17th鐵人賽手勢識別 cnn mediapipe opencv

minsnow

2025-09-12 20:50:30

162 瀏覽

分享至

前言

在前幾篇文章中，我們已經成功完成了 Sign Language MNIST 資料集的訓練，並透過 CNN 模型進行手勢分類。接下來會將模型與 MediaPipe Hands 與 OpenCV 結合，讓電腦能夠在即時影像中辨識手勢。要讓這個系統更貼近真實應用場景，僅僅能輸出單次的推論結果還不夠，我們還需要即時的回饋機制，例如：

在影像畫面上疊加手勢字母與信心度
過濾錯誤輸入（如 ROI 太小或信心度太低時不輸出）
提供即時串流結果，讓使用者知道系統的連續辨識狀態

實作「即時辨識 + 即時回饋」的手勢系統

import cv2
import mediapipe as mp
import torch
import torchvision.transforms as transforms
from PIL import Image
import torch.nn as nn

CNN 模型結構 (與訓練一致)

class SimpleCNN(nn.Module):
    def __init__(self, num_classes=24):
        super(SimpleCNN, self).__init__()
        self.cnn = nn.Sequential(
            nn.Conv2d(1, 32, 3, padding=1), nn.ReLU(),
            nn.MaxPool2d(2),
            nn.Conv2d(32, 64, 3, padding=1), nn.ReLU(),
            nn.MaxPool2d(2),
            nn.Conv2d(64, 128, 3, padding=1), nn.ReLU(),
            nn.MaxPool2d(2),
        )
        self.fc = nn.Sequential(
            nn.Flatten(),
            nn.Linear(128 * 3 * 3, 256), nn.ReLU(),
            nn.Dropout(0.3),
            nn.Linear(256, num_classes)
        )

    def forward(self, x):
        return self.fc(self.cnn(x))

載入模型

device = torch.device("cuda" if torch.cuda.is_available() else "cpu")
model = SimpleCNN().to(device)
model.load_state_dict(torch.load("model.pth", map_location=device))
model.eval()

MediaPipe Hands 初始化

mp_hands = mp.solutions.hands
hands = mp_hands.Hands(static_image_mode=False, max_num_hands=1)
mp_draw = mp.solutions.drawing_utils

OpenCV 開啟鏡頭

cap = cv2.VideoCapture(0)

影像轉換設定

transform = transforms.Compose([
    transforms.Resize((28, 28)),
    transforms.Grayscale(), 
    transforms.ToTensor(),
])

推論主迴圈

while True:
    ret, frame = cap.read()
    if not ret:
        break

    img_rgb = cv2.cvtColor(frame, cv2.COLOR_BGR2RGB)
    results = hands.process(img_rgb)

    if results.multi_hand_landmarks:
        for hand_landmarks in results.multi_hand_landmarks:
            h, w, _ = frame.shape
            x_list = [lm.x for lm in hand_landmarks.landmark]
            y_list = [lm.y for lm in hand_landmarks.landmark]
            xmin, xmax = int(min(x_list)*w), int(max(x_list)*w)
            ymin, ymax = int(min(y_list)*h), int(max(y_list)*h)

            ### 加 margin
            margin = 20
            xmin, ymin = max(xmin - margin, 0), max(ymin - margin, 0)
            xmax, ymax = min(xmax + margin, w), min(ymax + margin, h)

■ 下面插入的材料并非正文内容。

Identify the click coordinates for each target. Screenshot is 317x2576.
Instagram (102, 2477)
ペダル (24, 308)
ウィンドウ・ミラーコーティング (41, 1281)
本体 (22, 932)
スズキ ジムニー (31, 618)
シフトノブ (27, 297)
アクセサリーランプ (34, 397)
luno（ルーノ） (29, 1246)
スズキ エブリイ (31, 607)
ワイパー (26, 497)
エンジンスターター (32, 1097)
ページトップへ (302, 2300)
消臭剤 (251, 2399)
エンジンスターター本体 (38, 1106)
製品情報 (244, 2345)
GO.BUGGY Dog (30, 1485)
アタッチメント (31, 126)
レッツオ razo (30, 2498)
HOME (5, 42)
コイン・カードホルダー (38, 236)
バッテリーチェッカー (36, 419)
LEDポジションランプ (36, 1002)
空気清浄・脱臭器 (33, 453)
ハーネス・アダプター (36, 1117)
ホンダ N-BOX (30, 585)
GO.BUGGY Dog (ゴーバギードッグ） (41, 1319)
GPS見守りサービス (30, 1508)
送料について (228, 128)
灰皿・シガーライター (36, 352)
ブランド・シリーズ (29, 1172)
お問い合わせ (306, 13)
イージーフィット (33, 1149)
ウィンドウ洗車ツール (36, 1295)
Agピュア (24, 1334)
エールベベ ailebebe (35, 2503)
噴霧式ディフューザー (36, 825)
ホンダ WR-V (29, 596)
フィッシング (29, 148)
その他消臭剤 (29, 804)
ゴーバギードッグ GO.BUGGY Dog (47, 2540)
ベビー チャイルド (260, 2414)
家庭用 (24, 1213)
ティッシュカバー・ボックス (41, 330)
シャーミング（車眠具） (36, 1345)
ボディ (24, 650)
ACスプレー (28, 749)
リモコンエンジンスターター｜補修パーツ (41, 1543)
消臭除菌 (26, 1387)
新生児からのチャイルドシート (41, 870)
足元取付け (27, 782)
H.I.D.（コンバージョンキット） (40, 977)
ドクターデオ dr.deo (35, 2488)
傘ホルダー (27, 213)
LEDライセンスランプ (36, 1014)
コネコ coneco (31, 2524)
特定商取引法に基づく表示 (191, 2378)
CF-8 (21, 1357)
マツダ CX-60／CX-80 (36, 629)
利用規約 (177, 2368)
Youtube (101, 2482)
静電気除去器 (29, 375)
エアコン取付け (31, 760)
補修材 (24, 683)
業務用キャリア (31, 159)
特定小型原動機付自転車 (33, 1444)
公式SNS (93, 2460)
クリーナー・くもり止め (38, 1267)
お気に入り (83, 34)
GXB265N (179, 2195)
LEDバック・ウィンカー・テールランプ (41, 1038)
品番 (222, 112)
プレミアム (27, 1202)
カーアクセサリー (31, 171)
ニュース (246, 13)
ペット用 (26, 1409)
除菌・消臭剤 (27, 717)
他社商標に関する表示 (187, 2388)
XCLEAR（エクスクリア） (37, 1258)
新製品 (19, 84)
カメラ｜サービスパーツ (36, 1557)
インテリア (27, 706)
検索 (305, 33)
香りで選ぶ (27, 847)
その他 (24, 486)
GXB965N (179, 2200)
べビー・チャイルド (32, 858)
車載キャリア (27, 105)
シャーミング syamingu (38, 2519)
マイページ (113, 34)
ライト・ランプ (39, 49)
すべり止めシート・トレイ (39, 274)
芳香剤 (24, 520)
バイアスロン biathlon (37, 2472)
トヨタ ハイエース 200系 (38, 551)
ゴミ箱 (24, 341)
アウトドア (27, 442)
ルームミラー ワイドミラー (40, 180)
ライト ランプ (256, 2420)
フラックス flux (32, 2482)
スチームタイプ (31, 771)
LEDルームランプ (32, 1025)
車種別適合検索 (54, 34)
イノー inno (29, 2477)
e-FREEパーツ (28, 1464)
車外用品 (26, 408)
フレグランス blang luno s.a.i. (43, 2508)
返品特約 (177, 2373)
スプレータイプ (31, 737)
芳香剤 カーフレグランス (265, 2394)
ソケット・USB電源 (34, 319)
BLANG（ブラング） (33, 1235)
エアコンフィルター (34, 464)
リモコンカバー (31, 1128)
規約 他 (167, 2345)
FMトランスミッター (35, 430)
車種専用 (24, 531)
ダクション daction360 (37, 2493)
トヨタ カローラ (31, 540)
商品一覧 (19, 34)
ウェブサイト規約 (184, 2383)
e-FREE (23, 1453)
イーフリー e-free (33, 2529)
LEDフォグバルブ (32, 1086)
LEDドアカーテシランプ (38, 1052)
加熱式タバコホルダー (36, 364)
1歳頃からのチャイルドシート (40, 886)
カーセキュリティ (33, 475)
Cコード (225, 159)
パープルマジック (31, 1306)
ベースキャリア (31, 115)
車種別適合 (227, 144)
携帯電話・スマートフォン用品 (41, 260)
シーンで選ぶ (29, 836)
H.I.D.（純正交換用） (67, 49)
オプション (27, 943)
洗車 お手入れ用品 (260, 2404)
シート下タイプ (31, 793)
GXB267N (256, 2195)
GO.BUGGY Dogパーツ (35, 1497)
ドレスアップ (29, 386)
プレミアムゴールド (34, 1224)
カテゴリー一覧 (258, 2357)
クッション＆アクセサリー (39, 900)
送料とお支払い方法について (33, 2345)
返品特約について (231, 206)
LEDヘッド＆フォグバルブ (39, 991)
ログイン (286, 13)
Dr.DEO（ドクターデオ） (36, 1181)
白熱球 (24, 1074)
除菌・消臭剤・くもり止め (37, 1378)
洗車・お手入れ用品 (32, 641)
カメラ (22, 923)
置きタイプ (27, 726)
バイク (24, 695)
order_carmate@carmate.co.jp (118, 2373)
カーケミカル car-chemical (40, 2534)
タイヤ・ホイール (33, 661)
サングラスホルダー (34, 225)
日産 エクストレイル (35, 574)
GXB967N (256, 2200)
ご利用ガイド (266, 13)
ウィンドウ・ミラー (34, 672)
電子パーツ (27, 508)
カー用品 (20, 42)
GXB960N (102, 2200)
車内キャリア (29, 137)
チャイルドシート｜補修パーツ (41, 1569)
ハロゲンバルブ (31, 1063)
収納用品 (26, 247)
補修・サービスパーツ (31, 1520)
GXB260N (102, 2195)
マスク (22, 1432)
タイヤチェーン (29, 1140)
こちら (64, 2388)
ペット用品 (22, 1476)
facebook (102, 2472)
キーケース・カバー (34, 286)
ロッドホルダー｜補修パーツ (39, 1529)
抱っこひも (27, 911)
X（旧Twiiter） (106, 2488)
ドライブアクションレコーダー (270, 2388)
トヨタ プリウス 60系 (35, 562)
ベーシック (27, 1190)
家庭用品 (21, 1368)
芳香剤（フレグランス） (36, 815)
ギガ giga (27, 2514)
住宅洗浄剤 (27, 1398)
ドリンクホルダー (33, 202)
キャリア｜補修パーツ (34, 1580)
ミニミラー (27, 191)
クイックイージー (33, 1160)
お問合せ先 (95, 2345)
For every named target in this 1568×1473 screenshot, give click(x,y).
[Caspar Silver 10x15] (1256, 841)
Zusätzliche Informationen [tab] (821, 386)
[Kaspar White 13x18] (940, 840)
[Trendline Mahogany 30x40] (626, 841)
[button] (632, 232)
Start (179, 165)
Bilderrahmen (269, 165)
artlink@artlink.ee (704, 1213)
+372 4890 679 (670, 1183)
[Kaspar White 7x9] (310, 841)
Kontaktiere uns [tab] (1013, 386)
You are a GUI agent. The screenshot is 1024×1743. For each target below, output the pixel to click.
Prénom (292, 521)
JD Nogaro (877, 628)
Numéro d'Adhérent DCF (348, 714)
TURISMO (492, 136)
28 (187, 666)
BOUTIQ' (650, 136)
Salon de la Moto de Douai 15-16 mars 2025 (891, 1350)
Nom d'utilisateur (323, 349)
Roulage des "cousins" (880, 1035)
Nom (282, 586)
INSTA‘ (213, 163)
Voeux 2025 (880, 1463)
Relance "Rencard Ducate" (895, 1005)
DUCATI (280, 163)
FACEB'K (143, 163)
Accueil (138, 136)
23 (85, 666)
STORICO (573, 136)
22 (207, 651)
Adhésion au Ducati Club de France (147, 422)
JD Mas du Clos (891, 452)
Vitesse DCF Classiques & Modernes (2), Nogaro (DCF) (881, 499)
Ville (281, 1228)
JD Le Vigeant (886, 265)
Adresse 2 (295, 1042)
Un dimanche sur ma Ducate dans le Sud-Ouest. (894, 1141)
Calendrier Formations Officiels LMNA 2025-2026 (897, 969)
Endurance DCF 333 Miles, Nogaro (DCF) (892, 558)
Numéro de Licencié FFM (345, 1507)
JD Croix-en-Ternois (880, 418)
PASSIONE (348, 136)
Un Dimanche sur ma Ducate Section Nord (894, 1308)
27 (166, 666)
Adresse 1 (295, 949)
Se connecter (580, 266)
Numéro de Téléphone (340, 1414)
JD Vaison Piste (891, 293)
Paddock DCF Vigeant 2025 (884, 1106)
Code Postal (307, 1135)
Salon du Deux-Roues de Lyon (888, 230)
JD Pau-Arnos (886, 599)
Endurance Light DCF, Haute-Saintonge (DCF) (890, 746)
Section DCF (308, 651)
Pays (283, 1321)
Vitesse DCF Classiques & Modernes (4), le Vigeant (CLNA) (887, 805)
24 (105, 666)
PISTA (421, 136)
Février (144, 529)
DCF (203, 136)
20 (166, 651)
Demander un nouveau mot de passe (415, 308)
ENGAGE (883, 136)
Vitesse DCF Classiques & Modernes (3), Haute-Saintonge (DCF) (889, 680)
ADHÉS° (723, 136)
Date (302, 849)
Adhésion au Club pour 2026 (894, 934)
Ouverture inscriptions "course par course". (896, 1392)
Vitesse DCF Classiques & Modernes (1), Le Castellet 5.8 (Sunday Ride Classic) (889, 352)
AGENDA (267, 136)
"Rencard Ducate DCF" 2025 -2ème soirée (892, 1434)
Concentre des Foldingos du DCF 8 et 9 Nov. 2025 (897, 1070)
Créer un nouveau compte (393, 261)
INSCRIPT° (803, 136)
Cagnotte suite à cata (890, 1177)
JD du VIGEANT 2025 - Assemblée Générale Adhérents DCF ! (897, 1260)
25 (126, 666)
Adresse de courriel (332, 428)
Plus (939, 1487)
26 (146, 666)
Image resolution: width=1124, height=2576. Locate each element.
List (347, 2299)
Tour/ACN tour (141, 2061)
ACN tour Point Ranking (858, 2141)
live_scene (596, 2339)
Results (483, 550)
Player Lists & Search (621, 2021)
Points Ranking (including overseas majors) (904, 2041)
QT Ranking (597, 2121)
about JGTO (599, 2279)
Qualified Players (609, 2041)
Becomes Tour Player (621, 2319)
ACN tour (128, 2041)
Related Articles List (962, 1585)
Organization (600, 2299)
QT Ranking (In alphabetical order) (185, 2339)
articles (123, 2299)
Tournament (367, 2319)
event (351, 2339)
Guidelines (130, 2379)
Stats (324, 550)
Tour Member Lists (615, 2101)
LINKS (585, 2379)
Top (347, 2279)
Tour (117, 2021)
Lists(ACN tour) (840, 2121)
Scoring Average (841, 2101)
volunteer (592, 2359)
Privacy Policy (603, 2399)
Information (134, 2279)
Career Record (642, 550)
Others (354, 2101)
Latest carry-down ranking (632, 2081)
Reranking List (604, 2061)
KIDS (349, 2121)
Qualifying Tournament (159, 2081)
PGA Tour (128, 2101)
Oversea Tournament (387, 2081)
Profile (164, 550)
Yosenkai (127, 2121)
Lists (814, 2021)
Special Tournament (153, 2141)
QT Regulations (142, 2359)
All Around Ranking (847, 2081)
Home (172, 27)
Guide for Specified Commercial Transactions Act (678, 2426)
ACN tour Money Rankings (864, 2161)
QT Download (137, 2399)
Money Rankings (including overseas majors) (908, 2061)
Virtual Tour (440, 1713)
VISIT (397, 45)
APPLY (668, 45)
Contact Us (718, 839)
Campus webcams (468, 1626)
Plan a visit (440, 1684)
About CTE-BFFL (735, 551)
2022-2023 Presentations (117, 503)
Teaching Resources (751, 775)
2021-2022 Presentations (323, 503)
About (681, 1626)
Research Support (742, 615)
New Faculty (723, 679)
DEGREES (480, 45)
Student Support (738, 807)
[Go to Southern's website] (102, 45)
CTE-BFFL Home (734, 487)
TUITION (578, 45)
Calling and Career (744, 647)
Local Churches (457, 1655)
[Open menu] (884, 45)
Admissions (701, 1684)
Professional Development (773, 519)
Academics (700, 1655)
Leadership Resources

            ### ===== ROI 過小略過 =====
            if xmax - xmin < 50 or ymax - ymin < 50:
                continue

            ### 擷取 ROI
            hand_roi = frame[ymin:ymax, xmin:xmax]
            hand_pil = Image.fromarray(cv2.cvtColor(hand_roi, cv2.COLOR_BGR2RGB))
            input_tensor = transform(hand_pil).unsqueeze(0).to(device)

            ### CNN 推論
            with torch.no_grad():
                output = model(input_tensor)
                probs = torch.softmax(output, dim=1)
                conf, pred = torch.max(probs, dim=1)
                pred, conf = pred.item(), conf.item()

                ### ===== 信心度過低略過 =====
                if conf < 0.7:
                    continue

                ### Label 編碼轉字母（跳過 J）
                label_char = chr(pred + 65 if pred < 9 else pred + 66)

            ### ===== 顯示結果 =====
            cv2.rectangle(frame, (xmin, ymin), (xmax, ymax), (0, 255, 0), 2)
            text = f"{label_char} ({conf*100:.1f}%)"
            cv2.putText(frame, text, (xmin, ymin - 10),
                        cv2.FONT_HERSHEY_SIMPLEX, 0.8, (0, 255, 255), 2)

            mp_draw.draw_landmarks(frame, hand_landmarks, mp_hands.HAND_CONNECTIONS)

    cv2.imshow("Hand Sign Prediction", frame)
    if cv2.waitKey(1) == ord('q'):
        break
cap.release()
cv2.destroyAllWindows()